次に、クロスボーダーM&Aの種類について解説します。クロスボーダーM&Aは、以下の3種類に分類されます。

  • IN-OUT型
  • OUT-IN型
  • OUT-OUT型

IN-OUT型(アウトバウンド型)

日本企業がクロスボーダーM&Aの譲受企業となり、海外企業が譲渡企業となるのがIN-OUT型です。
かつては欧米企業が対象となる場合が多かったですが、近年では経済発展の目覚ましいアジアの新興国などの企業を対象とした、IN-OUT型のM&Aが増加傾向にあります。

OUT-IN型(インバウンド型)

IN-OUT型とは反対に、海外企業が譲受企業となり、日本企業が譲渡企業となるクロスボーダーM&AがOUT-IN型です。
以前は欧米企業が譲受企業となるケースが多かったものの、近年では中国系の企業が譲受企業となるケースが増えています。

OUT-OUT型

IN-OUT型やOUT-IN型とは違い、譲渡企業と譲受企業のどちらも日本企業ではなく、海外企業同士で行われるクロスボーダーM&AがOUT-OUT型です。
日本企業の場合は、海外子会社が現地で買収または売却する際に行われるクロスボーダーM&Aが、このOUT-OUT型に該当します。

クロスボーダーM&Aの主な手法

クロスボーダーM&Aを行う際の手法にはさまざまなものがありますが、日本の中堅・中小企業では多くの場合、以下のいずれかの手法が用いられています。

  • 株式譲渡
  • 事業譲渡

株式譲渡

株式譲渡とは、譲渡企業側の株主が保有する株式を譲受企業に譲渡することで、会社の経営権を移転させる方法のことです。

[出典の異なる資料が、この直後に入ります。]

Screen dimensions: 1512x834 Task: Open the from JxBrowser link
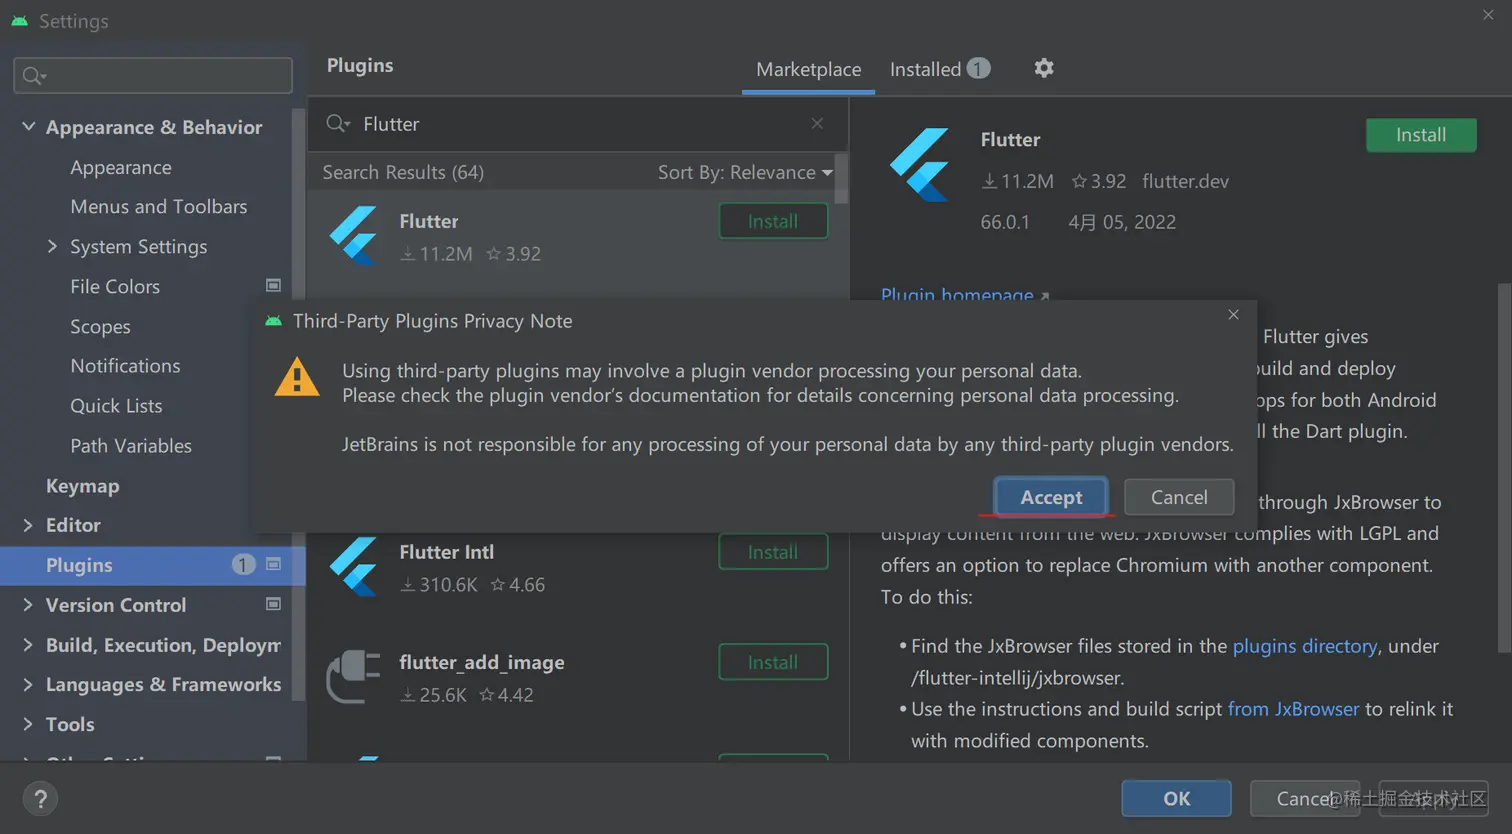[x=1293, y=709]
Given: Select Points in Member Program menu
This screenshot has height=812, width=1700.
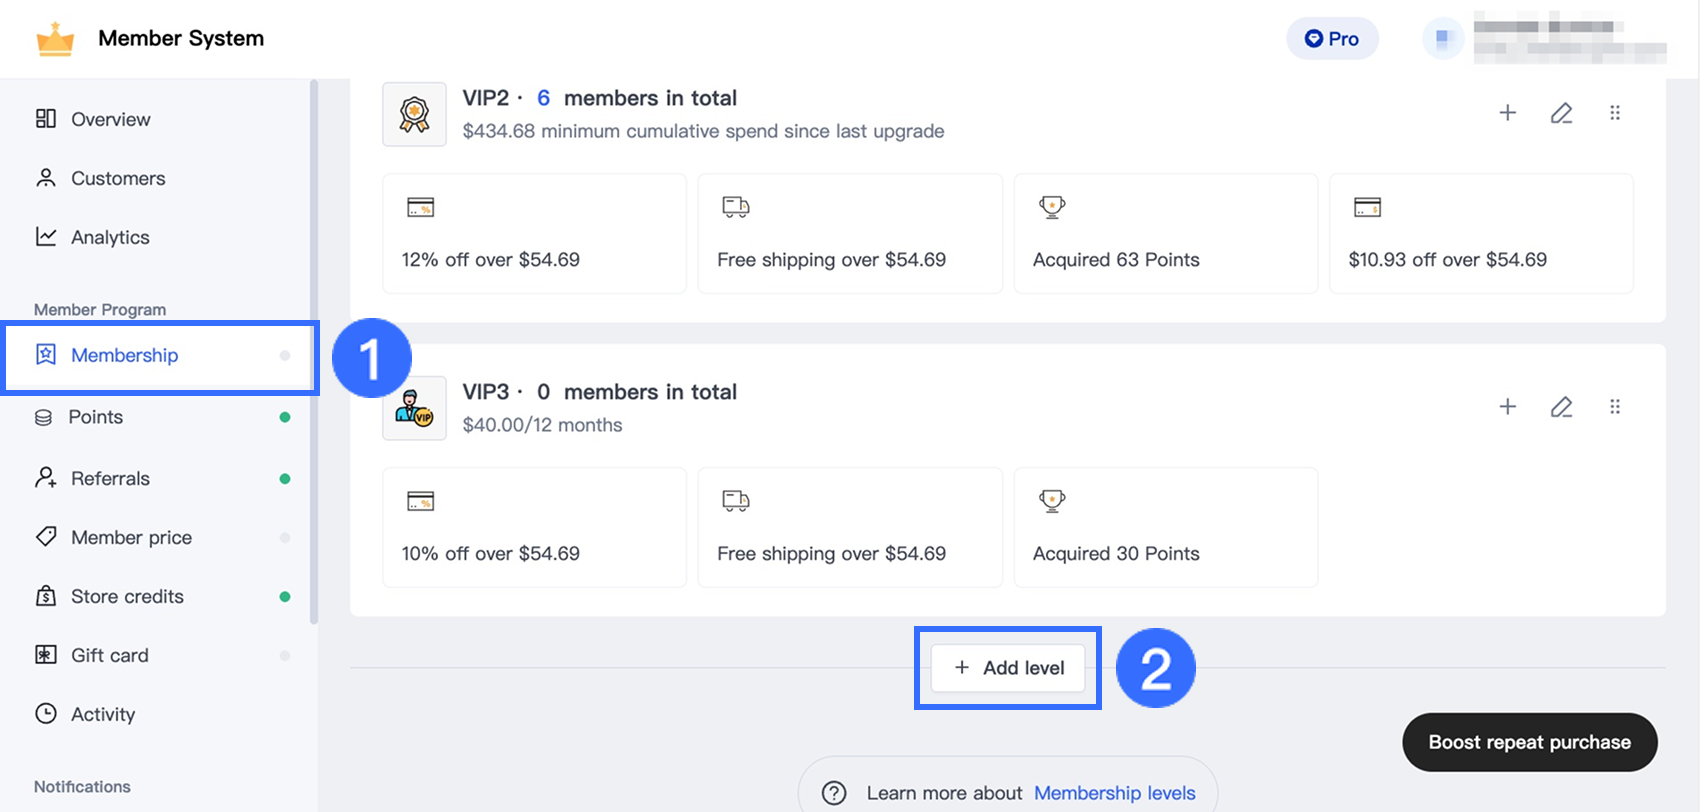Looking at the screenshot, I should pyautogui.click(x=95, y=417).
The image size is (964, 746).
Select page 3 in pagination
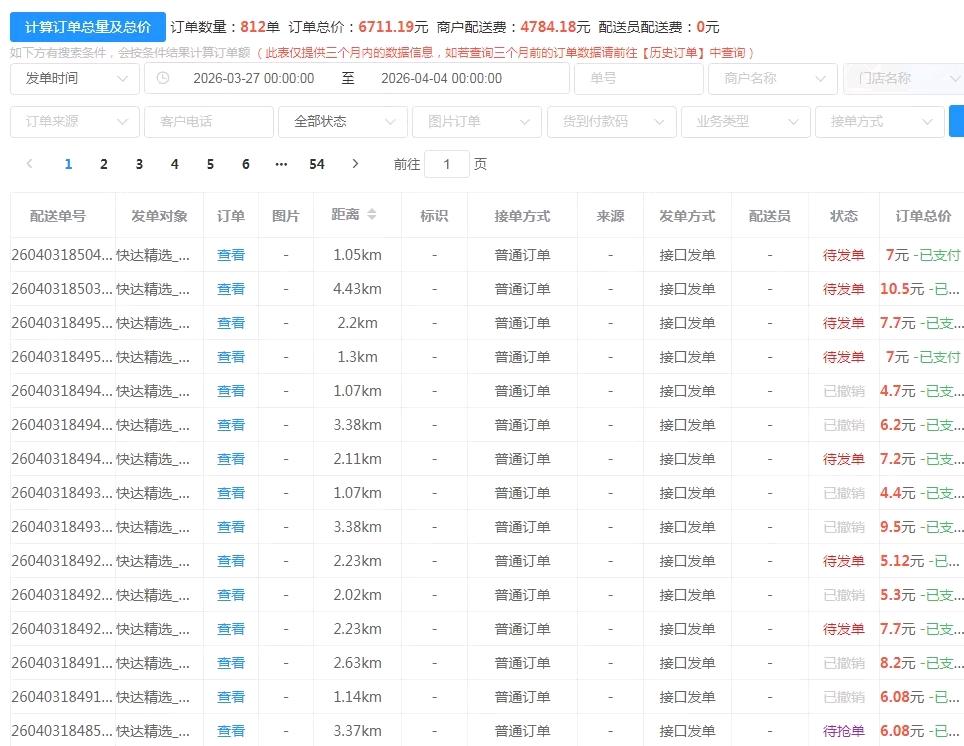click(x=139, y=164)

この株式譲渡は、国内でも中堅・中小企業のM&Aにおいて最も活用されている手法です。
全株式を取得することで譲渡企業の支配権が得られることから、株式持ち合いなどの場合と比べると、手続きが比較的容易であることが特徴として挙げられます。

クロスボーダーM&Aを株式譲渡で行う場合は、譲渡企業から会社を丸ごと引き継ぐことになります。そのため、財務や法務、事業などの面から対象企業の実態調査(デューデリジェンス)を行い、買収にふさわしい企業かどうかを慎重に検証しなければなりません。

ただし、国や業種によっては外資規制が設けられている場合があるため、株式譲渡を用いたクロスボーダーM&Aを検討する場合は、その点に注意が必要となります。

事業譲渡

事業譲渡とは、譲渡企業の事業部門の全部または一部を譲受企業に譲渡する手法のことです。
会社を丸ごと引き継ぐ株式譲渡に対し、事業譲渡では必要な部分だけを譲り受けられるメリットがあります。その反面、権利義務関係などは個別に移転させなければならないため、手続きが大変煩雑になるというデメリットがあります。

また、クロスボーダーM&Aを事業譲渡で行う場合は、対象事業の譲り受けをどの法人で実際に行うのかを決めて対応しなければなりません。具体的には、事業の譲り受けを既存の法人(現地法人など)で行う場合や、新会社を設立して事業譲渡を受ける場合などがあります。

クロスボーダーM&Aを行うメリット・目的

クロスボーダーM&Aを行うメリットや目的について解説します。クロスボーダーM&Aを行うメリットや目的にはさまざまなものがありますが、ここでは主だった4つを挙げます

  • 新規市場へのスピーディな進出ができる (事業の立ち上げにかかる時間や手間を削減できる)
  • 海外市場でのシェアを一気に高められる
  • 海外企業が持つ技術や専門性、人材やネットワークを取り込むことができる
  • グローバルな企業のプレゼンスやブランドイメージを高められる

新規市場へのスピーディな進出ができる (事業の立ち上げにかかる時間や手間を削減できる)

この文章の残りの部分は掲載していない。